** Records from a data collection **

....................

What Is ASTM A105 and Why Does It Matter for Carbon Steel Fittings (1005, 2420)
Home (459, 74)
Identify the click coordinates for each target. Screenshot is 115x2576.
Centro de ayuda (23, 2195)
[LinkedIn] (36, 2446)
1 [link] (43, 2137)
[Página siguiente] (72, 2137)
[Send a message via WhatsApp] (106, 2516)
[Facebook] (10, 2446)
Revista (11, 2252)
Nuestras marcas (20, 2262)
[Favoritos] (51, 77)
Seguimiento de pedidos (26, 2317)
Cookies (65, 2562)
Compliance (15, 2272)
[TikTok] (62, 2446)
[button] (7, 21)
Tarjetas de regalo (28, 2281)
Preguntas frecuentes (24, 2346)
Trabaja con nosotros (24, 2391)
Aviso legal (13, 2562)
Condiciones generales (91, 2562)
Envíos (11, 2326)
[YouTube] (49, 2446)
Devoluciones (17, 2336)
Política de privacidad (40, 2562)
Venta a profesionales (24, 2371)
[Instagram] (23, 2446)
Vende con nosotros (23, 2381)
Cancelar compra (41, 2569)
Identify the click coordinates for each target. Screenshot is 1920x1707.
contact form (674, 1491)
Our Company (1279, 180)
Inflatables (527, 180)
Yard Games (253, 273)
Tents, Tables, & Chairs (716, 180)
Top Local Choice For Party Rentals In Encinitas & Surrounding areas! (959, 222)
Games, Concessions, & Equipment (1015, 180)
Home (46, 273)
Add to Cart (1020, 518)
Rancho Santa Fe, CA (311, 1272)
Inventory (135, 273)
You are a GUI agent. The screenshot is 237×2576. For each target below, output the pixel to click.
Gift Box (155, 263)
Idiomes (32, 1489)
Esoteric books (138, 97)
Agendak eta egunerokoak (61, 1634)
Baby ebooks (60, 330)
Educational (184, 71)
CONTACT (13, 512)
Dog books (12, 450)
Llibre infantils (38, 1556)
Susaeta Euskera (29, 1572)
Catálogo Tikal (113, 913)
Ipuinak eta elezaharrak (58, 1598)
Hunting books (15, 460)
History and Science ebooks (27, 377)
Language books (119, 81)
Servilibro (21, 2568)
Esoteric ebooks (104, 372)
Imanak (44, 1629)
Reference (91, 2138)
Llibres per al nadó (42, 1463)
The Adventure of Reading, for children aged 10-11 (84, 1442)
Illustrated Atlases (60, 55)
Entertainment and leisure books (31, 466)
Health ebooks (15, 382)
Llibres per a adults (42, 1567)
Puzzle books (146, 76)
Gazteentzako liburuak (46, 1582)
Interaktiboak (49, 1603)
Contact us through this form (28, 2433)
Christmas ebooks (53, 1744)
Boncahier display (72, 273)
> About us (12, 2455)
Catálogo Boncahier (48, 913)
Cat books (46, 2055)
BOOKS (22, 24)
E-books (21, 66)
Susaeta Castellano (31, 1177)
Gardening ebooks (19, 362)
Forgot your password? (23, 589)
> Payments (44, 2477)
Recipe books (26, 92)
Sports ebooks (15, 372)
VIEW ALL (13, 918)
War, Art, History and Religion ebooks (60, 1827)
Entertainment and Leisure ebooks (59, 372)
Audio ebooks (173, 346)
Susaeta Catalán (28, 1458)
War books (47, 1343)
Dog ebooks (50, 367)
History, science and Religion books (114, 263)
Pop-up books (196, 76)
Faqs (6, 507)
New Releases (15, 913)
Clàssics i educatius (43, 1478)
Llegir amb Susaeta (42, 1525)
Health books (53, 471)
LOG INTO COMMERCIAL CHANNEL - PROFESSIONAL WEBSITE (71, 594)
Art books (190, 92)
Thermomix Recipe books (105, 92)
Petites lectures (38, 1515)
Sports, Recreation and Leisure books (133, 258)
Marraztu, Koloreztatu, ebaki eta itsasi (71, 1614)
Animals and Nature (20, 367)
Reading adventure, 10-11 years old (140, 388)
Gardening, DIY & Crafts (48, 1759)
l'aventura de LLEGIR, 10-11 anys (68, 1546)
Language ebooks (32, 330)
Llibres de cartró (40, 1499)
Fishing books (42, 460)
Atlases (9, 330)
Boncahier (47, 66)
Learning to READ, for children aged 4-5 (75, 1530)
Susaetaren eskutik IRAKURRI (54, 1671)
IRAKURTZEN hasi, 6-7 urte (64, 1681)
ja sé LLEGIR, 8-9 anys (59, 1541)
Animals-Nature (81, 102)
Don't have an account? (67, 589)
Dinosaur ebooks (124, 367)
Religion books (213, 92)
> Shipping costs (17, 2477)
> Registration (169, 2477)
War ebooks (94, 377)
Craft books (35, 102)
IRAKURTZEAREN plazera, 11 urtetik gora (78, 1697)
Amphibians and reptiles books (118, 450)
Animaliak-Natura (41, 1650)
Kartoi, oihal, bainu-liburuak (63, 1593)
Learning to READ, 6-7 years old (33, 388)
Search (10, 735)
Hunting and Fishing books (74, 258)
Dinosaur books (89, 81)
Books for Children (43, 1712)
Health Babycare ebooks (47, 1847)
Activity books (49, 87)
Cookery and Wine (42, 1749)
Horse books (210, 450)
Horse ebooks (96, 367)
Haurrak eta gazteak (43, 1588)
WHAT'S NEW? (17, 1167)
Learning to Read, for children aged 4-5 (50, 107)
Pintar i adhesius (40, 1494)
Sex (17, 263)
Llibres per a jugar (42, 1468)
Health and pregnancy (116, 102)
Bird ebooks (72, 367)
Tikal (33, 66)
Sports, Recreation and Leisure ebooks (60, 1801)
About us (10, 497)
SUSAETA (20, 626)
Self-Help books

....................

** Task **
Word for word, return each of the entries shown above.

** Reply to the exercise **
What Is ASTM A105 and Why Does It Matter for Carbon Steel Fittings (1005, 2420)
Home (459, 74)
Identify the click coordinates for each target. Screenshot is 115x2576.
Centro de ayuda (23, 2195)
[LinkedIn] (36, 2446)
1 [link] (43, 2137)
[Página siguiente] (72, 2137)
[Send a message via WhatsApp] (106, 2516)
[Facebook] (10, 2446)
Revista (11, 2252)
Nuestras marcas (20, 2262)
[Favoritos] (51, 77)
Seguimiento de pedidos (26, 2317)
Cookies (65, 2562)
Compliance (15, 2272)
[TikTok] (62, 2446)
[button] (7, 21)
Tarjetas de regalo (28, 2281)
Preguntas frecuentes (24, 2346)
Trabaja con nosotros (24, 2391)
Aviso legal (13, 2562)
Condiciones generales (91, 2562)
Envíos (11, 2326)
[YouTube] (49, 2446)
Devoluciones (17, 2336)
Política de privacidad (40, 2562)
Venta a profesionales (24, 2371)
[Instagram] (23, 2446)
Vende con nosotros (23, 2381)
Cancelar compra (41, 2569)
Identify the click coordinates for each target. Screenshot is 1920x1707.
contact form (674, 1491)
Our Company (1279, 180)
Inflatables (527, 180)
Yard Games (253, 273)
Tents, Tables, & Chairs (716, 180)
Top Local Choice For Party Rentals In Encinitas & Surrounding areas! (959, 222)
Games, Concessions, & Equipment (1015, 180)
Home (46, 273)
Add to Cart (1020, 518)
Rancho Santa Fe, CA (311, 1272)
Inventory (135, 273)
You are a GUI agent. The screenshot is 237×2576. For each target below, output the pixel to click.
Gift Box (155, 263)
Idiomes (32, 1489)
Esoteric books (138, 97)
Agendak eta egunerokoak (61, 1634)
Baby ebooks (60, 330)
Educational (184, 71)
CONTACT (13, 512)
Dog books (12, 450)
Llibre infantils (38, 1556)
Susaeta Euskera (29, 1572)
Catálogo Tikal (113, 913)
Ipuinak eta elezaharrak (58, 1598)
Hunting books (15, 460)
History and Science ebooks (27, 377)
Language books (119, 81)
Servilibro (21, 2568)
Esoteric ebooks (104, 372)
Imanak (44, 1629)
Reference (91, 2138)
Llibres per al nadó (42, 1463)
The Adventure of Reading, for children aged 10-11 (84, 1442)
Illustrated Atlases (60, 55)
Entertainment and leisure books (31, 466)
Health ebooks (15, 382)
Llibres per a adults (42, 1567)
Puzzle books (146, 76)
Gazteentzako liburuak (46, 1582)
Interaktiboak (49, 1603)
Contact us through this form (28, 2433)
Christmas ebooks (53, 1744)
Boncahier display (72, 273)
> About us (12, 2455)
Catálogo Boncahier (48, 913)
Cat books (46, 2055)
BOOKS (22, 24)
E-books (21, 66)
Susaeta Castellano (31, 1177)
Gardening ebooks (19, 362)
Forgot your password? (23, 589)
> Payments (44, 2477)
Recipe books (26, 92)
Sports ebooks (15, 372)
VIEW ALL (13, 918)
War, Art, History and Religion ebooks (60, 1827)
Entertainment and Leisure ebooks (59, 372)
Audio ebooks (173, 346)
Susaeta Catalán (28, 1458)
War books (47, 1343)
Dog ebooks (50, 367)
History, science and Religion books (114, 263)
Pop-up books (196, 76)
Faqs (6, 507)
New Releases (15, 913)
Clàssics i educatius (43, 1478)
Llegir amb Susaeta (42, 1525)
Health books (53, 471)
LOG INTO COMMERCIAL CHANNEL - PROFESSIONAL WEBSITE (71, 594)
Art books (190, 92)
Thermomix Recipe books (105, 92)
Petites lectures (38, 1515)
Sports, Recreation and Leisure books (133, 258)
Marraztu, Koloreztatu, ebaki eta itsasi (71, 1614)
Animals and Nature (20, 367)
Reading adventure, 10-11 years old (140, 388)
Gardening, DIY & Crafts (48, 1759)
l'aventura de LLEGIR, 10-11 anys (68, 1546)
Language ebooks (32, 330)
Llibres de cartró (40, 1499)
Fishing books (42, 460)
Atlases (9, 330)
Boncahier (47, 66)
Learning to READ, for children aged 4-5 (75, 1530)
Susaetaren eskutik IRAKURRI (54, 1671)
IRAKURTZEN hasi, 6-7 urte (64, 1681)
ja sé LLEGIR, 8-9 anys (59, 1541)
Animals-Nature (81, 102)
Don't have an account? (67, 589)
Dinosaur ebooks (124, 367)
Religion books (213, 92)
> Shipping costs (17, 2477)
> Registration (169, 2477)
War ebooks (94, 377)
Craft books (35, 102)
IRAKURTZEAREN plazera, 11 urtetik gora (78, 1697)
Amphibians and reptiles books (118, 450)
Animaliak-Natura (41, 1650)
Kartoi, oihal, bainu-liburuak (63, 1593)
Learning to READ, 6-7 years old (33, 388)
Search (10, 735)
Hunting and Fishing books (74, 258)
Dinosaur books (89, 81)
Books for Children (43, 1712)
Health Babycare ebooks (47, 1847)
Activity books (49, 87)
Cookery and Wine (42, 1749)
Horse books (210, 450)
Horse ebooks (96, 367)
Haurrak eta gazteak (43, 1588)
WHAT'S NEW? (17, 1167)
Learning to Read, for children aged 4-5 (50, 107)
Pintar i adhesius (40, 1494)
Sex (17, 263)
Llibres per a jugar (42, 1468)
Health and pregnancy (116, 102)
Bird ebooks (72, 367)
Tikal (33, 66)
Sports, Recreation and Leisure ebooks (60, 1801)
About us (10, 497)
SUSAETA (20, 626)
Self-Help books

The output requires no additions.